### Excerpt
Q29. Data Warehouse / OLAP Design
OLAP stores support complex ad-hoc analytics and BI. Use Columnar Stores (BigQuery/Redshift/ClickHouse), ETL/ELT Pipelines, and Materialized Views for common aggregations. Organize schemas in star/snowflake patterns and partition by time for pruning. Provide IAM for dataset access and row-level security. For scale, separate storage and compute (serverless or cluster-based) and use query caching. Ensure data freshness SLAs via incremental loads and CDC. Focus on query performance tuning and cost control (e.g., query quotas).
Q30. ETL / ELT Pipeline
Ingest transactional DB changes into analytics without heavy loads. Components: CDC Capture (Debezium), Event Bus, Transform (stream/batch), and Data Lake/Warehouse Loaders. CDC captures row-level changes with commit order, preserving exactly-once semantics via offsets. Transform steps normalize, enrich, and validate data. For ELT, raw change logs land in staging and are transformed in the warehouse. Manage schema evolution with a registry and provide backfill/replay capability. Key trade-offs: CDC offers near-real-time analytics but complicates schema migration and ordering guarantees.

### Dataset records
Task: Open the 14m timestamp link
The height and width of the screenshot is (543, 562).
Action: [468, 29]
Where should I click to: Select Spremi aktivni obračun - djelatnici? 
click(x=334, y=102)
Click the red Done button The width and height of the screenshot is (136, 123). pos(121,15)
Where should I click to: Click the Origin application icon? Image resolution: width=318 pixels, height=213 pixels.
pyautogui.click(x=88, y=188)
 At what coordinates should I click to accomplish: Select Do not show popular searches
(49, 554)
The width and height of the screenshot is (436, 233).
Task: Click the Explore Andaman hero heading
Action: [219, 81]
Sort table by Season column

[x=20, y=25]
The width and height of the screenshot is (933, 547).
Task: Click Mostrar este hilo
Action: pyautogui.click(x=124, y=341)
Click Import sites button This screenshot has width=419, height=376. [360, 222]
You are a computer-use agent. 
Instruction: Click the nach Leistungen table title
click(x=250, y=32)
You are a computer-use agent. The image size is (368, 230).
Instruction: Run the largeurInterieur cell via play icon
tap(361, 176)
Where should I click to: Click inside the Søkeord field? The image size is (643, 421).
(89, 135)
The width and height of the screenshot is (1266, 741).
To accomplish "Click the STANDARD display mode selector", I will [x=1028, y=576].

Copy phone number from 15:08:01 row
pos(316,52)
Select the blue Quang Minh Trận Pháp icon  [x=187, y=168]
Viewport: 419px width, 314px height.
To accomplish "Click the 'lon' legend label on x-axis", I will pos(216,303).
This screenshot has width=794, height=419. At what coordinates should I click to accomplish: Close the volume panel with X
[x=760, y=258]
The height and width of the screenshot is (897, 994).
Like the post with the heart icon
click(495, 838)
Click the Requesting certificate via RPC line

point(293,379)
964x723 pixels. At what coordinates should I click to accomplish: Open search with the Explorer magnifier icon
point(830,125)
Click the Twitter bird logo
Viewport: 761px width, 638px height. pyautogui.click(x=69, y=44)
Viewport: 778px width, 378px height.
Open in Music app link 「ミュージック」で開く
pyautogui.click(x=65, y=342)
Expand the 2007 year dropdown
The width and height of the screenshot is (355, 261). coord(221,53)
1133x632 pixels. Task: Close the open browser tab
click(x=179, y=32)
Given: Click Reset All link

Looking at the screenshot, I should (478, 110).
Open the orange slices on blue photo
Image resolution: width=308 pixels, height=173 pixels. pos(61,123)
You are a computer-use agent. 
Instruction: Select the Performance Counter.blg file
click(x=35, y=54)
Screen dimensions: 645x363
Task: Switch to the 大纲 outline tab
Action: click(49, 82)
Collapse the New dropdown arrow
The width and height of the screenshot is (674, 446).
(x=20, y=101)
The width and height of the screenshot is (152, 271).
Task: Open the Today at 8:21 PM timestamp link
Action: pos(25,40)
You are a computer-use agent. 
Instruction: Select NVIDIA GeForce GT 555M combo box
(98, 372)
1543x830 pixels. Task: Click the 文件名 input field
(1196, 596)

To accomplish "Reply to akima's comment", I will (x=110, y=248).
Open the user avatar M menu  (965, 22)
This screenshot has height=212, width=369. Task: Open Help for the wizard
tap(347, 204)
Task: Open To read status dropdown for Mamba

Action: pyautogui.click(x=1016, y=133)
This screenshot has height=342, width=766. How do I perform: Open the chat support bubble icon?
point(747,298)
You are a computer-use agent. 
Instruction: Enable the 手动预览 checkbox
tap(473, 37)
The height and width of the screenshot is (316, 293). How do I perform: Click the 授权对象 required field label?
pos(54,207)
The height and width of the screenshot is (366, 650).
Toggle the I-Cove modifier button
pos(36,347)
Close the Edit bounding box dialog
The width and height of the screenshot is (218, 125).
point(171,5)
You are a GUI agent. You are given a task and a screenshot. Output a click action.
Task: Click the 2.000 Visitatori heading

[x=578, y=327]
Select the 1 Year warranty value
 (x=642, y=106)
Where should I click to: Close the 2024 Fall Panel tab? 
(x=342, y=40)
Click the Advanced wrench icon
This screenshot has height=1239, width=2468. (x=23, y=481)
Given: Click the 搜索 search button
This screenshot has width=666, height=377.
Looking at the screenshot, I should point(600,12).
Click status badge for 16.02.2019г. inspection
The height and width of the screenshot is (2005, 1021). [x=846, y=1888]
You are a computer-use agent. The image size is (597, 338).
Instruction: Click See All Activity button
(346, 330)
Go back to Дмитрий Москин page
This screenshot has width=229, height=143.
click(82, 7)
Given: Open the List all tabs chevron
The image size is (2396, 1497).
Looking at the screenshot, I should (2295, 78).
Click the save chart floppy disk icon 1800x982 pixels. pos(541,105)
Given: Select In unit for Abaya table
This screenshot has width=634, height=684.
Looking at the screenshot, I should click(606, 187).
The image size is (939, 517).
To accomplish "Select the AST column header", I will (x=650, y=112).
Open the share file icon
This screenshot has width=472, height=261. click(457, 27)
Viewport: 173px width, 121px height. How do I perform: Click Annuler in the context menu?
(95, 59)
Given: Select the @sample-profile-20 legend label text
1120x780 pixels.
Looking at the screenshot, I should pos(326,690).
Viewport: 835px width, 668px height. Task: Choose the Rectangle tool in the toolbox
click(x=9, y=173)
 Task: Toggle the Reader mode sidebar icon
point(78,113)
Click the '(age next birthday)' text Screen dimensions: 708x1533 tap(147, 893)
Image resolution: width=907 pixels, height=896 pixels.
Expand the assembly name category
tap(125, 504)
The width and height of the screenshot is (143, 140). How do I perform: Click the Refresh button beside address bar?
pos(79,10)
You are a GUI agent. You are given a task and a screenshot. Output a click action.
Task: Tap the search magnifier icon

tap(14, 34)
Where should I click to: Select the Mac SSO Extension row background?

### What this exercise asks
[a] Summarize the data warehouse and pipeline excerpt in two sentences.
[b] List every component that the data warehouse and pipeline excerpt names for the ETL/ELT pipeline.
[c] Pick up the data warehouse and pipeline excerpt after its final sentence and keep writing in the same style.

### Answers to the tasks
[a] An OLAP data warehouse for ad-hoc analytics uses columnar stores, ETL/ELT pipelines, materialized views, star or snowflake schemas partitioned by time, access controls, separated storage and compute, and incremental loads with CDC, with attention to query performance and cost. An ETL/ELT pipeline moves transactional database changes into analytics through CDC capture, an event bus, transform steps, and loaders, with a schema registry and backfill support, trading near-real-time results for harder schema migration and ordering.

[b]
- CDC Capture (Debezium)
- Event Bus
- Transform (stream/batch)
- Data Lake/Warehouse Loaders

[c]
Q31. Graph Data Platform / Graph Query Service
Serve graph queries (shortest path, mutual connections) at scale. Components: Graph Store (partitioned adjacency lists), Indexing (degrees, labels), Query Engine, and Cache. Partition by vertex-id using hash or community-aware partitioning to reduce cross-shard traversal. For short path queries, use bidirectional BFS with heuristics (bounded depth) and precomputed two-hop indexes for heavy nodes. Use caching for frequent queries and Bloom filters for quick membership checks. Trade-offs: balancing low-latency traversal vs storage overhead for precomputed indices.
Q32. Geospatial Search & Proximity Service
Support geo-queries (radius search, nearest neighbors). Components: Geo Index (geohash/R-tree), Tile-based Sharding, Routing API, and Reverse Geocoding. Index points in geohash buckets and for a radius query, probe adjacent buckets and filter by precise Haversine distance. Use specialized stores for heavy loads (Elasticsearch with geo indices or spatial DBs like PostGIS). For real-time moving objects, use chronologically partitioned updates and in-memory geo indexes for hot regions. Trade-offs: bucket granularity affects false positives/scan cost.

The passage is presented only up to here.